*Exercise requirements*.
Return the data below as a JSON list of strings, one string per line, skipping blank lines. Leave the pictures out of the answer.

*Entries provided*.

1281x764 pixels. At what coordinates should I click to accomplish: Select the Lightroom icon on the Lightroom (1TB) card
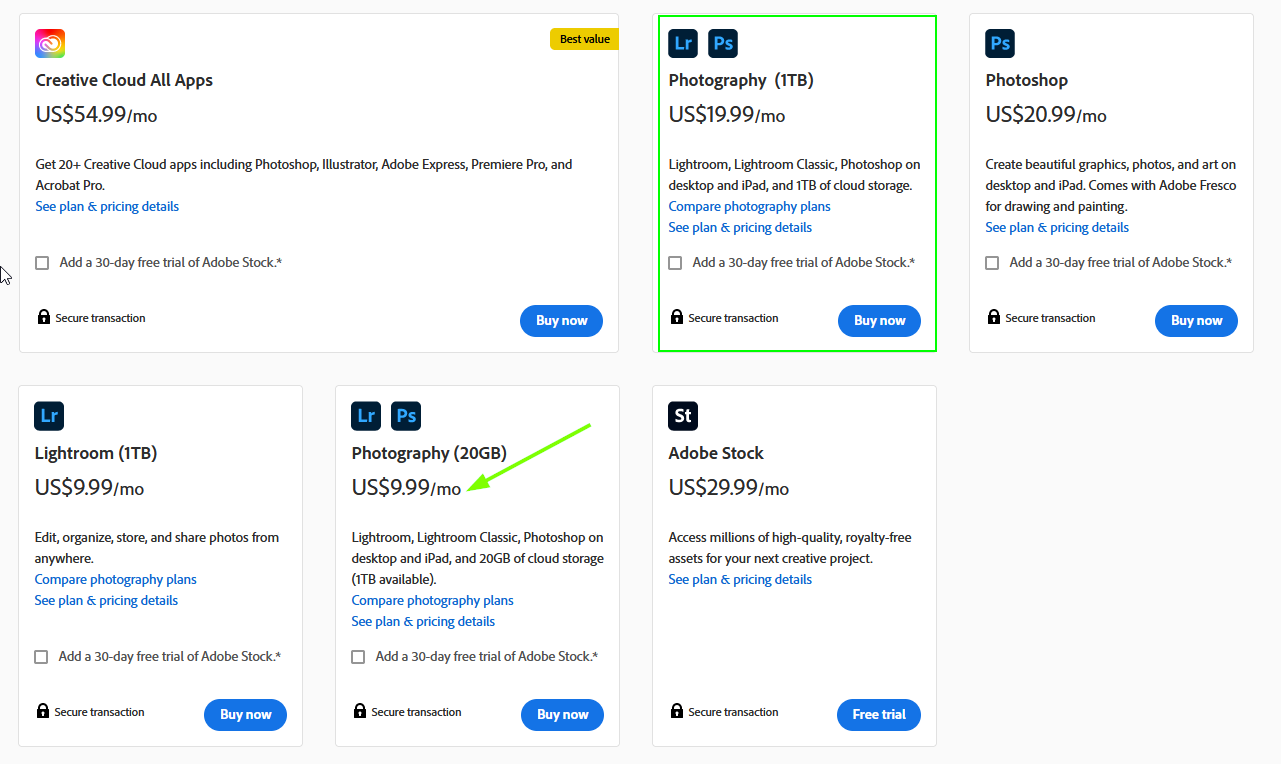(x=48, y=416)
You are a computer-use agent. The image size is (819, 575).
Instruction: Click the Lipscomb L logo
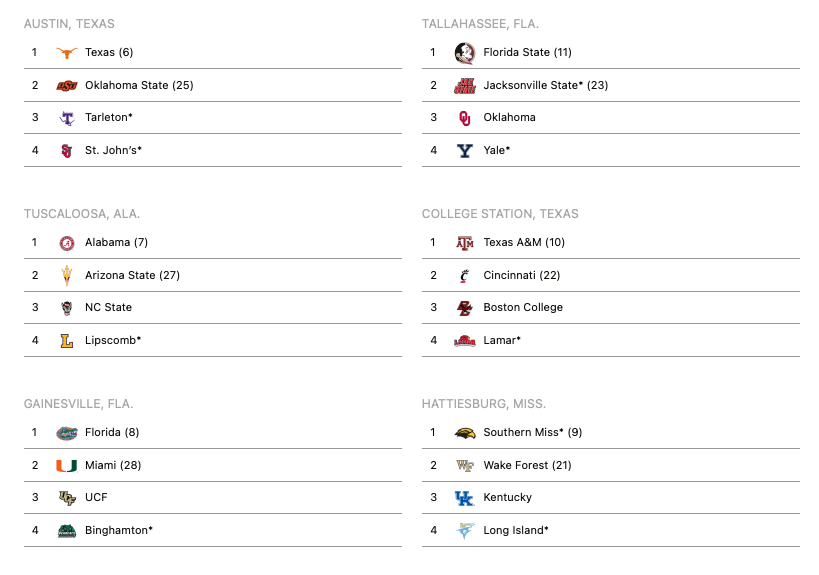click(67, 341)
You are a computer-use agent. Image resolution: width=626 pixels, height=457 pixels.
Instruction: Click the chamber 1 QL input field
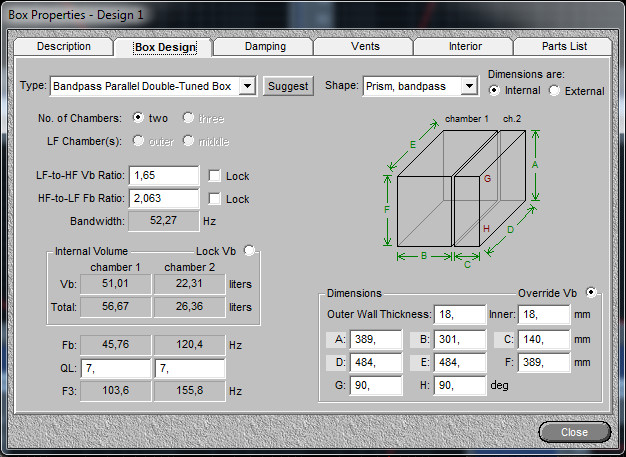pos(116,368)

*Written response*.
[
  "1281x764 pixels. At what coordinates should I click to accomplish: Select the Lightroom icon on the Lightroom (1TB) card",
  "(x=48, y=416)",
  "You are a computer-use agent. The image size is (819, 575).",
  "Instruction: Click the Lipscomb L logo",
  "click(67, 341)",
  "You are a computer-use agent. Image resolution: width=626 pixels, height=457 pixels.",
  "Instruction: Click the chamber 1 QL input field",
  "pos(116,368)"
]